- TASK GOAL -
Copy every item below verbatim, line for line.

Items for locating described targets
^^^^

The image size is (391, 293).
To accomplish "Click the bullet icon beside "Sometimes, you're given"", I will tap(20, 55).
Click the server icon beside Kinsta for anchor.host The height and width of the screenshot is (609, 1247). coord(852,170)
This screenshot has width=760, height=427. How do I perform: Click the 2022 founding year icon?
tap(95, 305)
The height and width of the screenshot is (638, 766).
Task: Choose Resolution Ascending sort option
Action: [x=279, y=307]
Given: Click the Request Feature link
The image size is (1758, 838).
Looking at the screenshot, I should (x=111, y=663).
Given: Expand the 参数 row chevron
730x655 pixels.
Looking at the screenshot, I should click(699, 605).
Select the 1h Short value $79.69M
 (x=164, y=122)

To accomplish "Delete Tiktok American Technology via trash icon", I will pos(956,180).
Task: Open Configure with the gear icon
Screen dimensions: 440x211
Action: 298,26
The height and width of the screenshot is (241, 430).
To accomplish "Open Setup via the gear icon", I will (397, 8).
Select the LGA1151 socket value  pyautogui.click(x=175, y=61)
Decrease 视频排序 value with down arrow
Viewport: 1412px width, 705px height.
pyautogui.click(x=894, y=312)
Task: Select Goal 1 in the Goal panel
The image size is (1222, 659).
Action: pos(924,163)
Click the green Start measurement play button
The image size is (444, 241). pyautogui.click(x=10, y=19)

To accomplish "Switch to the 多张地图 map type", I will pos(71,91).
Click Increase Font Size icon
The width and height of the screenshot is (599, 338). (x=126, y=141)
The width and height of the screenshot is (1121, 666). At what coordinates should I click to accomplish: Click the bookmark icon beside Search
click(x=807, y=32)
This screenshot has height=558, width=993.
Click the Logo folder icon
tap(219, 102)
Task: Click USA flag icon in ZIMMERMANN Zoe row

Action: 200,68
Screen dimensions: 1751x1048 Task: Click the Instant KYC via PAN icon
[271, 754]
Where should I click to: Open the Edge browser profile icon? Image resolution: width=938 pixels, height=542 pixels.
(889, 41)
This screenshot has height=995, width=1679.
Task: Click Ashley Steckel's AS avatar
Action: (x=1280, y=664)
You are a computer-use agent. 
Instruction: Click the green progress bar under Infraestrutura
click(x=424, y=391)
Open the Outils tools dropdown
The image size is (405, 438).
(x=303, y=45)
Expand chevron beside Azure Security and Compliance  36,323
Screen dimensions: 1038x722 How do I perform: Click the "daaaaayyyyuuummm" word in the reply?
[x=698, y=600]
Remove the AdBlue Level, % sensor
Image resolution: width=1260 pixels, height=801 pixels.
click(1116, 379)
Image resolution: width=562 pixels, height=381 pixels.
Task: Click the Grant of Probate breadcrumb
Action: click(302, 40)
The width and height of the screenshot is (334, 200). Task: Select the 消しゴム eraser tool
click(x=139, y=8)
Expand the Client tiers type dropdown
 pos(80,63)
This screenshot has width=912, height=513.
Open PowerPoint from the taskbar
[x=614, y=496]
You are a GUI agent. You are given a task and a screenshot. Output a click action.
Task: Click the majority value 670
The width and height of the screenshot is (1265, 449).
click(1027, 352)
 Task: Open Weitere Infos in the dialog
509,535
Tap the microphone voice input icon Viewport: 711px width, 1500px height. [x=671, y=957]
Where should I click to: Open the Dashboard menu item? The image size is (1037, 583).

^^^^

- RESPONSE FOR THIS EXERCISE -
The image size is (391, 293).
To accomplish "Click the bullet icon beside "Sometimes, you're given"", I will tap(20, 55).
Click the server icon beside Kinsta for anchor.host The height and width of the screenshot is (609, 1247). coord(852,170)
This screenshot has width=760, height=427. How do I perform: Click the 2022 founding year icon?
tap(95, 305)
The height and width of the screenshot is (638, 766).
Task: Choose Resolution Ascending sort option
Action: [x=279, y=307]
Given: Click the Request Feature link
The image size is (1758, 838).
Looking at the screenshot, I should (x=111, y=663).
Given: Expand the 参数 row chevron
730x655 pixels.
Looking at the screenshot, I should click(699, 605).
Select the 1h Short value $79.69M
 (x=164, y=122)

To accomplish "Delete Tiktok American Technology via trash icon", I will pos(956,180).
Task: Open Configure with the gear icon
Screen dimensions: 440x211
Action: 298,26
The height and width of the screenshot is (241, 430).
To accomplish "Open Setup via the gear icon", I will (397, 8).
Select the LGA1151 socket value  pyautogui.click(x=175, y=61)
Decrease 视频排序 value with down arrow
Viewport: 1412px width, 705px height.
pyautogui.click(x=894, y=312)
Task: Select Goal 1 in the Goal panel
The image size is (1222, 659).
Action: pos(924,163)
Click the green Start measurement play button
The image size is (444, 241). pyautogui.click(x=10, y=19)

To accomplish "Switch to the 多张地图 map type", I will pos(71,91).
Click Increase Font Size icon
The width and height of the screenshot is (599, 338). (x=126, y=141)
The width and height of the screenshot is (1121, 666). At what coordinates should I click to accomplish: Click the bookmark icon beside Search
click(x=807, y=32)
This screenshot has height=558, width=993.
Click the Logo folder icon
tap(219, 102)
Task: Click USA flag icon in ZIMMERMANN Zoe row

Action: 200,68
Screen dimensions: 1751x1048 Task: Click the Instant KYC via PAN icon
[271, 754]
Where should I click to: Open the Edge browser profile icon? Image resolution: width=938 pixels, height=542 pixels.
(889, 41)
This screenshot has height=995, width=1679.
Task: Click Ashley Steckel's AS avatar
Action: (x=1280, y=664)
You are a computer-use agent. 
Instruction: Click the green progress bar under Infraestrutura
click(x=424, y=391)
Open the Outils tools dropdown
The image size is (405, 438).
(x=303, y=45)
Expand chevron beside Azure Security and Compliance  36,323
Screen dimensions: 1038x722 How do I perform: Click the "daaaaayyyyuuummm" word in the reply?
[x=698, y=600]
Remove the AdBlue Level, % sensor
Image resolution: width=1260 pixels, height=801 pixels.
click(1116, 379)
Image resolution: width=562 pixels, height=381 pixels.
Task: Click the Grant of Probate breadcrumb
Action: click(302, 40)
The width and height of the screenshot is (334, 200). Task: Select the 消しゴム eraser tool
click(x=139, y=8)
Expand the Client tiers type dropdown
 pos(80,63)
This screenshot has width=912, height=513.
Open PowerPoint from the taskbar
[x=614, y=496]
You are a GUI agent. You are given a task and a screenshot. Output a click action.
Task: Click the majority value 670
The width and height of the screenshot is (1265, 449).
click(1027, 352)
 Task: Open Weitere Infos in the dialog
509,535
Tap the microphone voice input icon Viewport: 711px width, 1500px height. [x=671, y=957]
Where should I click to: Open the Dashboard menu item? The image size is (1037, 583).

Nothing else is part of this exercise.